Dass Meister Isegrim spaltet, dessen sind sich die Beteiligten bewusst. Agrarminister Hermann Onko Aeikens (CDU): "Wir heißen den Wolf in Sachsen-Anhalt willkommen. Er gehört zu unserem Kulturkreis." Ein gutes Miteinander zwischen Mensch und Wolf habe für ihn "oberste Priorität". Aeikens verweist auf Entschädigungszahlungen für Tierhalter, so wie jüngst nach dem Riss von mehr als 20 Mutterschafen im rund 11 Kilometer entfernten Gollbogen. Voraussetzung sind allerdings Schutzmaßnahmen, für die auch Fördermittel im 30-Kilometer-Umkreis beantragt werden können.

Die beiden Biologinnen vom Lupus-Büro aus Sachsen, Gesa Kluth und Ilka Reinhardt, sind wohl Deutschlands bekannteste Wolfskenner.
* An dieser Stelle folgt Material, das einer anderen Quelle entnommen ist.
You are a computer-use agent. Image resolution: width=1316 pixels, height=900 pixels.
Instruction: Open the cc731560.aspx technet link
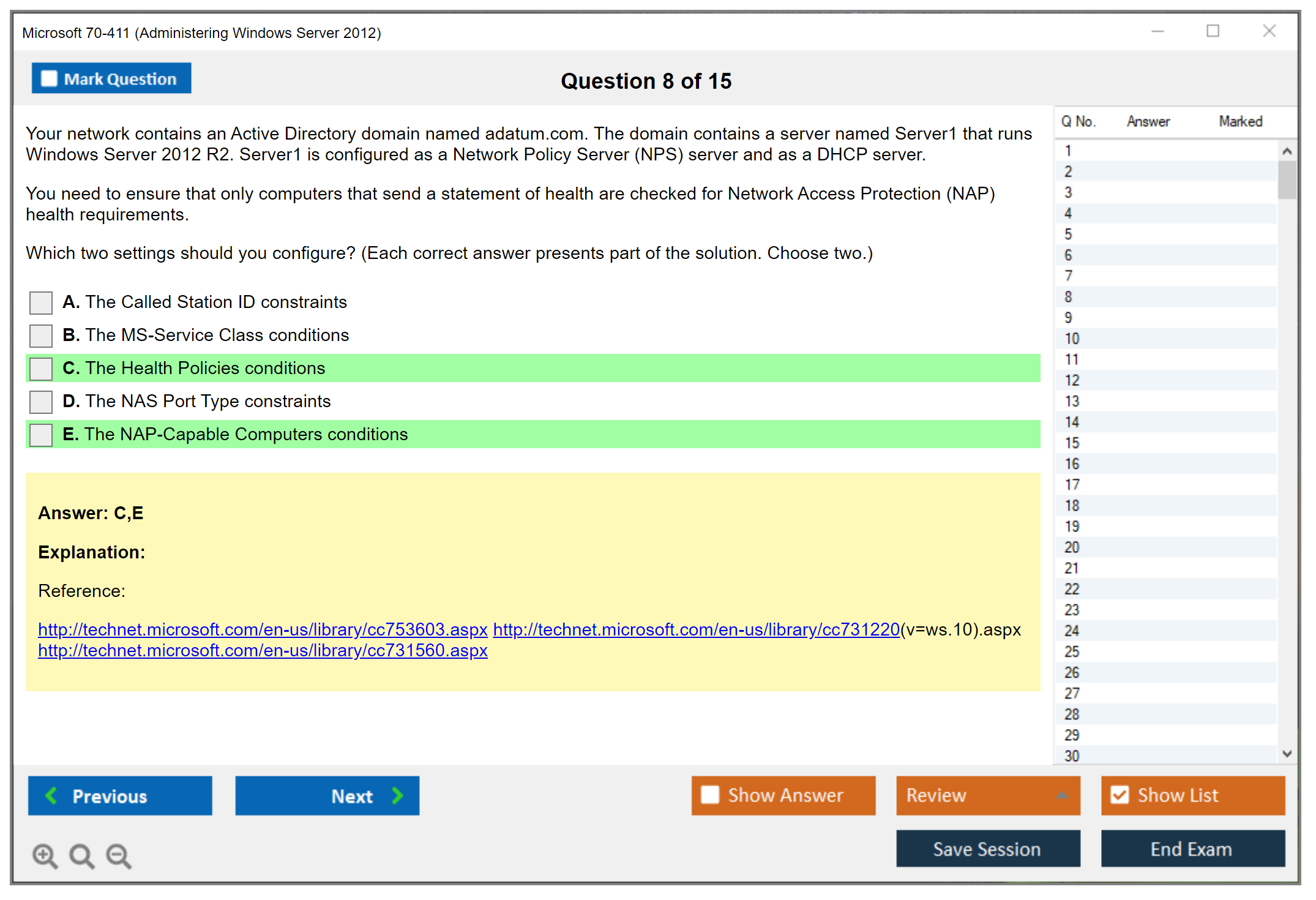[x=263, y=650]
Die beiden Frauen wollen Ängste gegenüber dem Vorfahren des Hundes abbauen. "Wer einen Wolf sieht, sollte sich freuen. Das ist ein tolles Erlebnis und kommt höchst selten vor." Sie hoffen und wünschen sich, dass die Leute diese Erfahrung machen.

Sachsen-Anhalt und Sachsen sind deutschlandweit die einzigen Bundesländer, in denen sich ganze Wolfsrudel auf natürlichem Wege angesiedelt haben: In Sachsen gibt es sechs Rudel, in Sachsen-Anhalt eins. Darüber hinaus sind in Mecklenburg-Vorpommern und im Norden Brandenburgs einzelne Tiere nachgewiesen. Ende der 90er Jahre waren die ersten Wölfe, mehr als 100 Jahre nach ihrer Ausrottung, von Polen eingewandert.